Hedwig doesn’t exactly present herself as a likely favorite for theater companies across the country. In fact, it’s intrinsic to the show’s premise that she’s not much of a draw. Spitting on the audience and flipping them off, Hedwig’s barely managing to hold the show and herself together. She introduces a bracing tale of a life disrupted, with clinical details that may astonish unsuspecting theatergoers.

Yet John Cameron Mitchell’s 1998 play has become a standard of American musical theater. Fueled by the success of Mitchell’s 2001 movie and a Tony-winning 2014 Broadway production, Hedwig has become as common as Annie... or at least that’s how it feels in the Twin Cities, where Theatre Latté Da’s new take is one of at least three different productions to land since 2017.

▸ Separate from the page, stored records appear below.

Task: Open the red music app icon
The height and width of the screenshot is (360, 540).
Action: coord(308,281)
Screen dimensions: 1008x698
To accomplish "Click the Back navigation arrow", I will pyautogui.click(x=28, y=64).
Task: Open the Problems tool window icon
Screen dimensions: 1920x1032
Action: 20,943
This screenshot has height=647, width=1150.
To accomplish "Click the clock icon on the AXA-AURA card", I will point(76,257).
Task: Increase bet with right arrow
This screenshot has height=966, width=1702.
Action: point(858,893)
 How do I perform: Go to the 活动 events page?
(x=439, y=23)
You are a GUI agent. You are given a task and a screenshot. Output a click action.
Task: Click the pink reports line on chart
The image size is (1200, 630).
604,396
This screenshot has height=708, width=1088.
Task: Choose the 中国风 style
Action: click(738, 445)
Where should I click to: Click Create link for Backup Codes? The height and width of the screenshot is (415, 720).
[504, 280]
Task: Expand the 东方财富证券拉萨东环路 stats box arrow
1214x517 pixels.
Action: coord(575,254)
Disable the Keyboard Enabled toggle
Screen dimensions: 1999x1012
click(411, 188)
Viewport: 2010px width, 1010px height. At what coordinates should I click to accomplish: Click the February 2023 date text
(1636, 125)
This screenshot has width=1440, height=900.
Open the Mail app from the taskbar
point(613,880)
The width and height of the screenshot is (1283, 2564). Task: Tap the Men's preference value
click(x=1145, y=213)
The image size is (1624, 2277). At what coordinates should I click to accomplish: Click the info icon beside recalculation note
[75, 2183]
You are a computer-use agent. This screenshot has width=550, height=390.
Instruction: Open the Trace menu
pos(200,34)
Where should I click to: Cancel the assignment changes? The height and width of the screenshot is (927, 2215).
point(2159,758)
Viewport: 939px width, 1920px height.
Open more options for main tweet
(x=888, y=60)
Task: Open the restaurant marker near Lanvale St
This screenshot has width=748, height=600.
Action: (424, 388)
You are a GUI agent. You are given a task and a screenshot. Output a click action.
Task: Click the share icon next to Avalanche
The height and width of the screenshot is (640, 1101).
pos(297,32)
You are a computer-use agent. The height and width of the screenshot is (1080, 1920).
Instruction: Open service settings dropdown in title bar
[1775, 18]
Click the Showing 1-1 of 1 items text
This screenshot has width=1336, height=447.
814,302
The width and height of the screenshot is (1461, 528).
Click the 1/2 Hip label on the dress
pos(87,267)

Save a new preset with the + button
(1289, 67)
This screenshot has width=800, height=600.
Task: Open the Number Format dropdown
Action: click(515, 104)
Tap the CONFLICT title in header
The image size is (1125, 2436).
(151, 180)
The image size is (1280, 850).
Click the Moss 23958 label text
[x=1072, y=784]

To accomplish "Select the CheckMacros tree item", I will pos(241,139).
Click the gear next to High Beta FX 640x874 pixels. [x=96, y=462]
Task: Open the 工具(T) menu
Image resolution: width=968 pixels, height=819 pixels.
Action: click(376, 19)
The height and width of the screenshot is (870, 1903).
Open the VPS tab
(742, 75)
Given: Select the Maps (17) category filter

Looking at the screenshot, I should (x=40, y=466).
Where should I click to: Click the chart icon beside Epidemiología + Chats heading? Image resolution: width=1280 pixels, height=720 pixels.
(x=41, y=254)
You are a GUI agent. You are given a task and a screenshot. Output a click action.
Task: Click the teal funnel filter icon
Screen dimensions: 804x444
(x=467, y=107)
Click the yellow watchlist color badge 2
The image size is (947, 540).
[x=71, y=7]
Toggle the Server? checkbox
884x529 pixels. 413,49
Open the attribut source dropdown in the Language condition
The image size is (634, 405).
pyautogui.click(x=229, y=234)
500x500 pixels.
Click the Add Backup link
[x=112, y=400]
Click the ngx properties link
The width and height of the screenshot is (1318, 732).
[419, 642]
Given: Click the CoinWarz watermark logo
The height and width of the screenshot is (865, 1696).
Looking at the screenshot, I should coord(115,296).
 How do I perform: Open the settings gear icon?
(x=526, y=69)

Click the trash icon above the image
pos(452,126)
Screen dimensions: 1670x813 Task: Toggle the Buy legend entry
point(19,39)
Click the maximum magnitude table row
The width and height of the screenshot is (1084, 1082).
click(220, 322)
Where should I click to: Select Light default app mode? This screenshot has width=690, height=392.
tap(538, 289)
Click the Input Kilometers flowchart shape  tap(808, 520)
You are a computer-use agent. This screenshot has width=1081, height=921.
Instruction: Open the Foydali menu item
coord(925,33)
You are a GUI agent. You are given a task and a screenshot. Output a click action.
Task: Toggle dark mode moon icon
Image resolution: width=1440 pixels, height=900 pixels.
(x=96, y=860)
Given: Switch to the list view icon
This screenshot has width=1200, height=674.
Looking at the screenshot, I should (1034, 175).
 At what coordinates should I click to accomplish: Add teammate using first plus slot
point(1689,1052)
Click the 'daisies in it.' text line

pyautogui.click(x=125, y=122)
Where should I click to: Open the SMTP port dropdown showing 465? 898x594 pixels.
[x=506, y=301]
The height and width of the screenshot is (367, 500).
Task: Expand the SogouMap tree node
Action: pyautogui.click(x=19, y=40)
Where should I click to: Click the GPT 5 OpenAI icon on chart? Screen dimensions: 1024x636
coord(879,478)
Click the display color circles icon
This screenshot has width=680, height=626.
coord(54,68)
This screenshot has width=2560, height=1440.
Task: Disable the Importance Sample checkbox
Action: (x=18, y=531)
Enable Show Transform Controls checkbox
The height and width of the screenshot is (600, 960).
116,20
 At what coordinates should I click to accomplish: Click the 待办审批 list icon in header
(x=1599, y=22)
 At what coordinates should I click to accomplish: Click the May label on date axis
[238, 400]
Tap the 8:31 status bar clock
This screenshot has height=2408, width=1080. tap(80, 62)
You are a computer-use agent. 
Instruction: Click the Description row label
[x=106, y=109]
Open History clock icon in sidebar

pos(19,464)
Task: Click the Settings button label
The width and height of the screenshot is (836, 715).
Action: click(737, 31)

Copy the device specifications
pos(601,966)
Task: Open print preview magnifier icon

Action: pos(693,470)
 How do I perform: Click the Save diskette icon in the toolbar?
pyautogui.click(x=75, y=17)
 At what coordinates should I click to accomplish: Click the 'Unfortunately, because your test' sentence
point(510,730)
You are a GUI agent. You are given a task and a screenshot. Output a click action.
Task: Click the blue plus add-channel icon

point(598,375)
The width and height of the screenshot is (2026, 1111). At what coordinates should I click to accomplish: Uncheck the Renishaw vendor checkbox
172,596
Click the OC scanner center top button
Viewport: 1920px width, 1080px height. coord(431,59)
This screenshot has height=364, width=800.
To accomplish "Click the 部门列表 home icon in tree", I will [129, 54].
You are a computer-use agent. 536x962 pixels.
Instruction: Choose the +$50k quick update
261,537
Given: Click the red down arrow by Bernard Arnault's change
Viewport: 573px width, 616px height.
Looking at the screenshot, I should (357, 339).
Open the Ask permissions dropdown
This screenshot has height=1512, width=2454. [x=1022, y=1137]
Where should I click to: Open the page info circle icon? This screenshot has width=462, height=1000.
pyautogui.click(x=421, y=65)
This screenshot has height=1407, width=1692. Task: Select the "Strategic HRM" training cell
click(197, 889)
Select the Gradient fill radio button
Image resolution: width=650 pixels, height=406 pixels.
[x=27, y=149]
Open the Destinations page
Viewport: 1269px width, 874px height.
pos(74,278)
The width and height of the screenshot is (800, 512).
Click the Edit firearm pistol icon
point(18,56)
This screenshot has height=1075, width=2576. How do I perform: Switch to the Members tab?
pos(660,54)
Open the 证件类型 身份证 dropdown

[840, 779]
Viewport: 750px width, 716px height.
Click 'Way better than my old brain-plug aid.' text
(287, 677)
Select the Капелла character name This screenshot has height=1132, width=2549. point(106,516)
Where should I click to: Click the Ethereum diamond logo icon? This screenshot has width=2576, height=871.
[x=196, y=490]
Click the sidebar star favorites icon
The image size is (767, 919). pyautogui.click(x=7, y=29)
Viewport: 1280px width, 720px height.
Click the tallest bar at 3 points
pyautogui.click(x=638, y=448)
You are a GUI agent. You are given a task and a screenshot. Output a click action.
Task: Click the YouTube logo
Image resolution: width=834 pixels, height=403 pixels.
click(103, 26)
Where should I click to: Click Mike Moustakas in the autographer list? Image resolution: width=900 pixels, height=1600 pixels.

Directed by Annie Enneking and Peter Rothstein, Latté Da’s splashy production offers ample evidence of why this potentially thorny material has worked so well in so many different settings over so many years. As Hedwig herself acknowledges with her “punk gestures,” she reads as a rock star, and we’re used to such stars running hot and cold. Her cabaret schtick works on its own terms, and her constant costume changes keep audiences’ eyes popping.

Most critically, Hedwig’s story comes to a dramatic resolution that’s satisfying without being overdetermined. Her journey remains open-ended, and while Mitchell has acknowledged he wouldn’t write the same show again today, in many ways Angry Inch doesn’t feel as dated as its contemporary Rent.

To make Hedwig at home, scenic designer Michael Hoover has turned the Ritz Theater into a trailer park, with Hedwig’s mobile dressing room as the only tenant. Emerging in costume designer Alice Frederickson’s party-dress version of a Canadian tuxedo, Hedwig is very Midwestern, as East German émigrés go.

Tyler Michaels King stars as a Hedwig who’s decidedly more Broadway than Bowery as he belts Stephen Trask’s songs. With his powerful pipes, supreme physical confidence, and ability to project emotional openness without reading as naive, King is a perfect fit for this polished production. The play runs on the emotional undercurrent of Hedwig’s relationship with her harried husband, Yitzhak, and in that role a winning Jay Owen Eisenberg immediately has our hearts.

The four-piece onstage band, led by music director Jason Hansen and featuring bona-fide rock stars like bassist Mayda Miller, provides a suitably cacophonous experience; it would hardly be Hedwig if they weren’t handing out earplugs at the door.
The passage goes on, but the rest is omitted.